Captain's Log: Stardate 11141.9
With a tornado watch in place until 8:00pm last night for our area and one touching down in Massachusetts killing 4 people . . .
. . . we figured the smartest thing to do was go racing, of course. We had, pretty much, the full team of regulars on board with the exception of Lt. Kurt (work) and Lt. Zoraida (Florida) and all seemed eager to get into the adventure, with the exception of, maybe, Crewman Emily who we had trouble extraditing from the clubhouse bar.

Getting on board just a tad too late, I had little time to repair the upper batten issue that sent Crewman Beth up the mast the week before. Lesson learned: A rushed fix is no fix. And although the mast cars were not jamming like they were last week, the batten did do healthy olympic-like dive from 45 feet up into the cockpit, barely missing Lt. Ellen, who, thankfully, was not in her normal position.

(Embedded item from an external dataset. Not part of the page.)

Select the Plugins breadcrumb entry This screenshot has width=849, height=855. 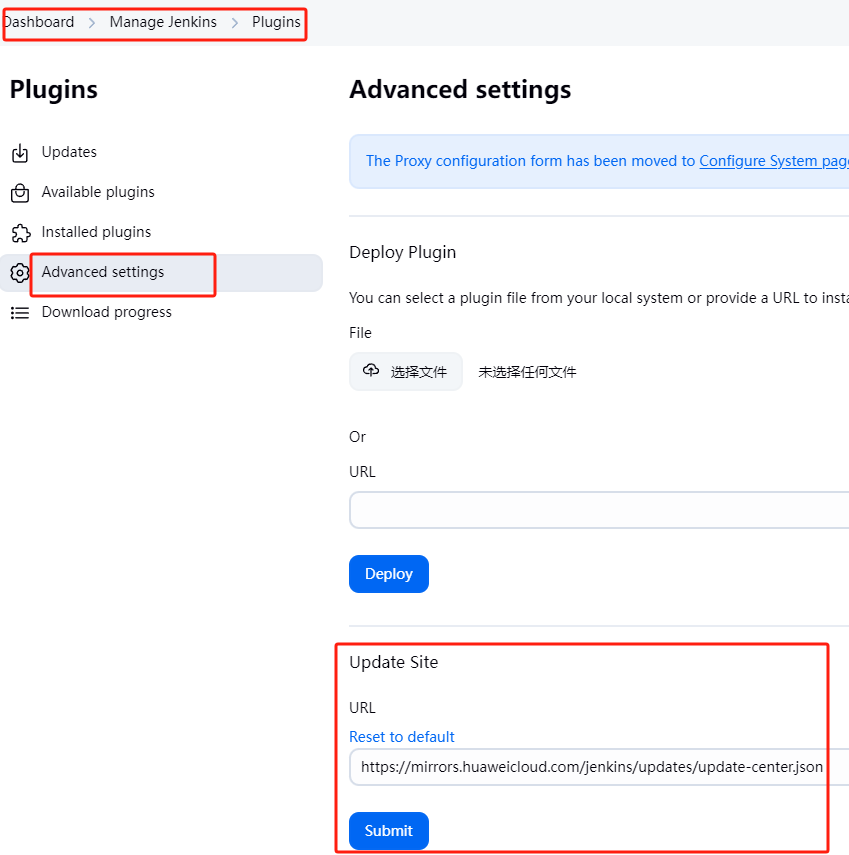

Then came our start (8 seconds late, but still waaaaaay better than Division 3 who had boats crossing over a minute after the gun) followed by a very brief upwind leg. Why brief? Let me put it this way:

UK Sailmakers just called to apologize for not putting the repaired spinnaker in the shed for last night and offered a 10% discount on the repair bill. I thanked them, but told them we ended up not needing it last night, and if they check the UK shed this morning they'll see why. We never made it to the upwind mark.

Within a few hundred yards of the start, we had, to put in terms that we're used to, a complete warp core breech. The entire clew of the headsail ripped off, dropping our control lines to the deck. Thankfully the crew furled the headsail quickly -- because, as we all know, without containment, a warp core breech could cause an explosion that would destroy every ship and planet in the sector. We saved everyone in Eastchester Bay.

What was the cause? Here's what happened: As mentioned before, there was a tornado watch in effect for our area until 8:00pm. A very small, very localized, tornado touched down between the bow of the Enterprise and the companionway, and only on the port side of the ship. While everyone else on the racecourse was sailing in 18 knots of breeze, we experienced 150 knots of breeze (this micro tornado was an F5, by the way.) The Enterprise, unable to travel over Warp 40, could not handle the stress and that was what caused the headsail clew to break off.

So, officially, it was a tornado.

That's my story and I'm sticking to it.